| Global Times | 2013-3-7 0:28:01
By Hu Qingyun
Films about the life of Lei Feng, a role model for selflessness in China, showed no box-office appeal on Tuesday, Lei Feng Day.
The State Administration of Radio, Film and Television (SARFT) said on Monday that all film companies and cinemas need to try their best to promote three recently released movies featuring the iconic Lei Feng.
SARFT said the screening of these movies plays an important role in promoting Lei's spirit and educating the public about the virtue of doing good deeds.
However, many cinemas canceled the screenings because few people bought tickets. Some cinemas played the films to near-empty houses.
They still kept it in the schedule in case anyone showed up.
The three films about Lei Feng's life, Youthful Days, The Sweet Smile, and Lei Feng in 1959, were screened on Monday and Tuesday, as part of the learning from Lei Feng activities.
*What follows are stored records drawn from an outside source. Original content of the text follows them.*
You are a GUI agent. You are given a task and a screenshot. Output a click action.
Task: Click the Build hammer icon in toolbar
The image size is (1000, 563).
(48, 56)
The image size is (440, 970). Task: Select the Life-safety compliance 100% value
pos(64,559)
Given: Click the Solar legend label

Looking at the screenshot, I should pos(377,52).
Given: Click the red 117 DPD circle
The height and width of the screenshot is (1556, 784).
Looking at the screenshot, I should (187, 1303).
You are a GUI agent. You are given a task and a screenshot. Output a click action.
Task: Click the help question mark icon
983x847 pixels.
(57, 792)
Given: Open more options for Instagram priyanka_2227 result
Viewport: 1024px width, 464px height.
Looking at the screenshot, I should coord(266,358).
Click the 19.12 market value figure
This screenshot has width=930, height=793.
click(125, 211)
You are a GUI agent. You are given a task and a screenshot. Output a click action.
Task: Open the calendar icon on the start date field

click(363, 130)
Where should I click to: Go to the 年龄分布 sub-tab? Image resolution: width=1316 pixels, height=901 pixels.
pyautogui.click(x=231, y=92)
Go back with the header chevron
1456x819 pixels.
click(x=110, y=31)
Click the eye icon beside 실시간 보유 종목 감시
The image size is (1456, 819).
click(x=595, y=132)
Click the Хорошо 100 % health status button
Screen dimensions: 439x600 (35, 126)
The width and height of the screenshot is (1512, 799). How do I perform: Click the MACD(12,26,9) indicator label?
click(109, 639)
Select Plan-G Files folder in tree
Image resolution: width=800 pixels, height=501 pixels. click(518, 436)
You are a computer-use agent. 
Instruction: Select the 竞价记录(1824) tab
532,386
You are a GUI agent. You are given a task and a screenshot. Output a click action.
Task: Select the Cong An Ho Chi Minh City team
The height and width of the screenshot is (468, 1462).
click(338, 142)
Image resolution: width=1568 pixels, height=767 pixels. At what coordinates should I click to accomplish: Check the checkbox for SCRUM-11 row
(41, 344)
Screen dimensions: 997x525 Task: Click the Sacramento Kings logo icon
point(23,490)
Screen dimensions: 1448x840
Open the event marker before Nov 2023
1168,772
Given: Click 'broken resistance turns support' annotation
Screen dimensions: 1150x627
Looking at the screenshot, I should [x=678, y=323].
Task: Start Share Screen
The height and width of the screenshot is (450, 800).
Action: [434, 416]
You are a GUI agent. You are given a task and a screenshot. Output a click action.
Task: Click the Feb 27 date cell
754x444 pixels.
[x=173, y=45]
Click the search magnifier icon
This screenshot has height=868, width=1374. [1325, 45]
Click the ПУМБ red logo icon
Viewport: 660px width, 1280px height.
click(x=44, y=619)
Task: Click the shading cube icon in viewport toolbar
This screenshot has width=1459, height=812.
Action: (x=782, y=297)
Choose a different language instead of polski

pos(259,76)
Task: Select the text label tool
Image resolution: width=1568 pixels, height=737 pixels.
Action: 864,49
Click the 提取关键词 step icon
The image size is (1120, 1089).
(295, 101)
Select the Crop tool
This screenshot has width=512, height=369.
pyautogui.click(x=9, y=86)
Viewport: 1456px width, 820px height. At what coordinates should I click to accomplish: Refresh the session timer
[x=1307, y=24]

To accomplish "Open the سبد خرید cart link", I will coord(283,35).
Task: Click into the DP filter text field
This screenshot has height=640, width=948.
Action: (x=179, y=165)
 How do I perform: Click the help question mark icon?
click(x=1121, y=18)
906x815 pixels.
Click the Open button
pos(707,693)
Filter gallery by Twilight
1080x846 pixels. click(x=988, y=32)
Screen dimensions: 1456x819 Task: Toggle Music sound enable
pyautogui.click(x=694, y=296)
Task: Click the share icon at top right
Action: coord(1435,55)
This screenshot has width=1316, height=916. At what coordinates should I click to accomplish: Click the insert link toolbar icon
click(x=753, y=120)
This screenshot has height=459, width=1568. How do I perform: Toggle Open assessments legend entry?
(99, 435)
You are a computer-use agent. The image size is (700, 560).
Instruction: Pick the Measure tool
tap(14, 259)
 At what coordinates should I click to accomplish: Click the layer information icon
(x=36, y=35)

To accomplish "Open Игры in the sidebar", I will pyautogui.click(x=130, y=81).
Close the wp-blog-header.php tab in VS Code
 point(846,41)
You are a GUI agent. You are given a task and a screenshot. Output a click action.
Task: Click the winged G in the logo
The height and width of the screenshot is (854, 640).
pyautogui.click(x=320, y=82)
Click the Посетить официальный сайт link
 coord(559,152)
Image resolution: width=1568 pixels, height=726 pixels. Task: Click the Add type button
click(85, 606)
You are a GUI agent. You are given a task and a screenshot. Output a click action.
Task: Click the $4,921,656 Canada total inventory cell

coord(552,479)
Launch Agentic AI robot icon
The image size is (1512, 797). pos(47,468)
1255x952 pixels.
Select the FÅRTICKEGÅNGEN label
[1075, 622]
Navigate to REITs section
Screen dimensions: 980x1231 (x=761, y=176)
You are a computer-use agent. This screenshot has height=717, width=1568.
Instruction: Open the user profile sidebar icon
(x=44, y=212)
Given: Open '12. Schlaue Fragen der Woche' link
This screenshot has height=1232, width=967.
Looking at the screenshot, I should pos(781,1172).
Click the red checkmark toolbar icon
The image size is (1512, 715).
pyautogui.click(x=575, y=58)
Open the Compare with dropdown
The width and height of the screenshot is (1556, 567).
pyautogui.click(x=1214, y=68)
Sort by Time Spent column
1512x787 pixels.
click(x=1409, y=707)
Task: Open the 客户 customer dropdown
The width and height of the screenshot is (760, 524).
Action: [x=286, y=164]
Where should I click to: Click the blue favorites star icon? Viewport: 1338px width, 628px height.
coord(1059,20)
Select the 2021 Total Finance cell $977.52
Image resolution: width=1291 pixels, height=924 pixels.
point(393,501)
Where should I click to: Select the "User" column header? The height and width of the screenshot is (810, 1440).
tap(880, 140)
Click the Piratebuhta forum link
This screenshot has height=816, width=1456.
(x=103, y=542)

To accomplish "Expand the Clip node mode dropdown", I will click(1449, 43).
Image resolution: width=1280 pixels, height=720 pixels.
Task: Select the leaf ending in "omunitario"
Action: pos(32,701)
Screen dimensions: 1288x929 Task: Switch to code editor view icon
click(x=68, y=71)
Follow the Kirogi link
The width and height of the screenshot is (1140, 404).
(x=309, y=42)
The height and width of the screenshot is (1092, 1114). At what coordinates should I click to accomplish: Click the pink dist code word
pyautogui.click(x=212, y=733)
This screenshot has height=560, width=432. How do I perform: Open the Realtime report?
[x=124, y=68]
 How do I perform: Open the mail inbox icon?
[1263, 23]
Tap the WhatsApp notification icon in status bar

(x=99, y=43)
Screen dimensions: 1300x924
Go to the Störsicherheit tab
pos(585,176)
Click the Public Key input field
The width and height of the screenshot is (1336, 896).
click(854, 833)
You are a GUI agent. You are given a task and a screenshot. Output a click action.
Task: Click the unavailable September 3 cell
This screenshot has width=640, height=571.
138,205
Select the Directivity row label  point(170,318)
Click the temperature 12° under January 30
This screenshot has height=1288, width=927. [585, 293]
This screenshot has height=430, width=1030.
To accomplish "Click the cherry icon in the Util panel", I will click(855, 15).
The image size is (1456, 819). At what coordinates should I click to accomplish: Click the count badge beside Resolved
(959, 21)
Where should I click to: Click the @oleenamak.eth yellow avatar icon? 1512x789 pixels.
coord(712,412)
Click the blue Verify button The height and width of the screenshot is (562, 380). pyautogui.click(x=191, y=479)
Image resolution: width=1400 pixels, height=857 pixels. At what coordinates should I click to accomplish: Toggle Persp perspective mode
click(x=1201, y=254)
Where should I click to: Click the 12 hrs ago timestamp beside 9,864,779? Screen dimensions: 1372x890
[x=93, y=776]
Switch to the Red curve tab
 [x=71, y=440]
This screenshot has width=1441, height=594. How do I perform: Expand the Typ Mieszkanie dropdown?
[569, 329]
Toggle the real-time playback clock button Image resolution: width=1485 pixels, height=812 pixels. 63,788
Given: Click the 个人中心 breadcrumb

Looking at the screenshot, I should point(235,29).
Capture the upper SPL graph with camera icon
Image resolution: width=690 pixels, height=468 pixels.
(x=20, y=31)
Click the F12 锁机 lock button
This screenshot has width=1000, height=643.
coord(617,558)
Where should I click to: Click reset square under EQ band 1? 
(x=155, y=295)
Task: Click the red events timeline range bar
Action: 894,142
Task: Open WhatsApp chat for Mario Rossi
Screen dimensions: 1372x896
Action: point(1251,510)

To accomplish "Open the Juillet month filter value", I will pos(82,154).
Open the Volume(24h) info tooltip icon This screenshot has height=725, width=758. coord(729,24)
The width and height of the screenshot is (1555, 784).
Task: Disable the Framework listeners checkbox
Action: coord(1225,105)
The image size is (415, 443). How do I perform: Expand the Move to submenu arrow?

Tuesday marked the 50th anniversary of former Chinese leader Mao Zedong's call for the country to learn from Lei Feng. Mao's famous slogan stirred generations of do-gooders.
Lei was a young soldier known for his selfless devotion to helping others, he died at age 21 in 1962.
"We planned to show Youthful Days twice a day from Monday, but had to cancel all of the screenings as nobody showed up to buy tickets," a staff member surnamed Liu, at a box office of a cinema in Liaocheng, Shandong Province, told the Global Times Wednesday.
Another cinema in Chengdu, Sichuan Province, told the Global Times that the same situation happened for its screening of The Sweet Smile.
"We did screen the film twice a day but had only about 10 people in the audience each time. We will still keep screening it because it has such a positive and educational theme, which I think is good for our society," a staff member in the marketing department of a cinema in Huaian, Jiangsu Province, told the Global Times.
"I think the poor box office result doesn't mean society has forgotten the spirit of Lei Feng, because you can still see a lot of people doing good deeds, such as getting involved in charity and volunteer work," Zhang Yiwu, professor and deputy director of the Cultural Resources Research Center of Peking University, told the Global Times.